**What this task involves**
Retype the complete listing without any change.
[Opening Entries shown section]
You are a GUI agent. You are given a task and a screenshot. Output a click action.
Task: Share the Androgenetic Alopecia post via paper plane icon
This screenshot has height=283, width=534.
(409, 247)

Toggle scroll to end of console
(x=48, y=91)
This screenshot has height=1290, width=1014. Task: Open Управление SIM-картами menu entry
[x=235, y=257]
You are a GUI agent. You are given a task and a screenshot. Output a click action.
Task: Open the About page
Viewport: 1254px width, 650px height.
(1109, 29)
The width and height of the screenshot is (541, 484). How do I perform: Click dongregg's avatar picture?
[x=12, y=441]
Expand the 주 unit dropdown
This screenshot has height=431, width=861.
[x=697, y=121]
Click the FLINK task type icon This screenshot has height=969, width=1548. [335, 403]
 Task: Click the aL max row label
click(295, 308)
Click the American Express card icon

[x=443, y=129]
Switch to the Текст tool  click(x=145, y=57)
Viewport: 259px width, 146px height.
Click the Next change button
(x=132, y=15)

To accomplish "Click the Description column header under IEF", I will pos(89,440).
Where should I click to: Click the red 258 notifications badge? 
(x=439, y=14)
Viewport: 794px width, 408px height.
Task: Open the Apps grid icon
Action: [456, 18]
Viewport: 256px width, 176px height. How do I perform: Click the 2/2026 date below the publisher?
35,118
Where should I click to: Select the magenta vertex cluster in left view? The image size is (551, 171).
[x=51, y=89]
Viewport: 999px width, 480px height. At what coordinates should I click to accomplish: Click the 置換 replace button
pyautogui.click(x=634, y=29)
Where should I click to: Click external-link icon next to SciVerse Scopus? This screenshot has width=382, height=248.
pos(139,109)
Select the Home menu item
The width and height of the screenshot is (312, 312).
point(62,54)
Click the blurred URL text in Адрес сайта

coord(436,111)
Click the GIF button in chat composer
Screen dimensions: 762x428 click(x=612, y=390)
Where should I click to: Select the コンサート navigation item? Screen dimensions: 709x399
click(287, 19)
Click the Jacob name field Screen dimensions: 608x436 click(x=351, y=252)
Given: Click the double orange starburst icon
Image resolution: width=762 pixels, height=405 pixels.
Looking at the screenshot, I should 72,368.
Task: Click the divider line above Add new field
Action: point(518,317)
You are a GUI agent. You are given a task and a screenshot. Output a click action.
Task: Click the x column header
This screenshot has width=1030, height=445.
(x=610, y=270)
[Closing Entries shown section]
**Output**
You are a GUI agent. You are given a task and a screenshot. Output a click action.
Task: Share the Androgenetic Alopecia post via paper plane icon
This screenshot has height=283, width=534.
(409, 247)

Toggle scroll to end of console
(x=48, y=91)
This screenshot has height=1290, width=1014. Task: Open Управление SIM-картами menu entry
[x=235, y=257]
You are a GUI agent. You are given a task and a screenshot. Output a click action.
Task: Open the About page
Viewport: 1254px width, 650px height.
(1109, 29)
The width and height of the screenshot is (541, 484). How do I perform: Click dongregg's avatar picture?
[x=12, y=441]
Expand the 주 unit dropdown
This screenshot has height=431, width=861.
[x=697, y=121]
Click the FLINK task type icon This screenshot has height=969, width=1548. [335, 403]
 Task: Click the aL max row label
click(295, 308)
Click the American Express card icon

[x=443, y=129]
Switch to the Текст tool  click(x=145, y=57)
Viewport: 259px width, 146px height.
Click the Next change button
(x=132, y=15)

To accomplish "Click the Description column header under IEF", I will pos(89,440).
Where should I click to: Click the red 258 notifications badge? 
(x=439, y=14)
Viewport: 794px width, 408px height.
Task: Open the Apps grid icon
Action: [456, 18]
Viewport: 256px width, 176px height. How do I perform: Click the 2/2026 date below the publisher?
35,118
Where should I click to: Select the magenta vertex cluster in left view? The image size is (551, 171).
[x=51, y=89]
Viewport: 999px width, 480px height. At what coordinates should I click to accomplish: Click the 置換 replace button
pyautogui.click(x=634, y=29)
Where should I click to: Click external-link icon next to SciVerse Scopus? This screenshot has width=382, height=248.
pos(139,109)
Select the Home menu item
The width and height of the screenshot is (312, 312).
point(62,54)
Click the blurred URL text in Адрес сайта

coord(436,111)
Click the GIF button in chat composer
Screen dimensions: 762x428 click(x=612, y=390)
Where should I click to: Select the コンサート navigation item? Screen dimensions: 709x399
click(287, 19)
Click the Jacob name field Screen dimensions: 608x436 click(x=351, y=252)
Given: Click the double orange starburst icon
Image resolution: width=762 pixels, height=405 pixels.
Looking at the screenshot, I should 72,368.
Task: Click the divider line above Add new field
Action: point(518,317)
You are a GUI agent. You are given a task and a screenshot. Output a click action.
Task: Click the x column header
This screenshot has width=1030, height=445.
(x=610, y=270)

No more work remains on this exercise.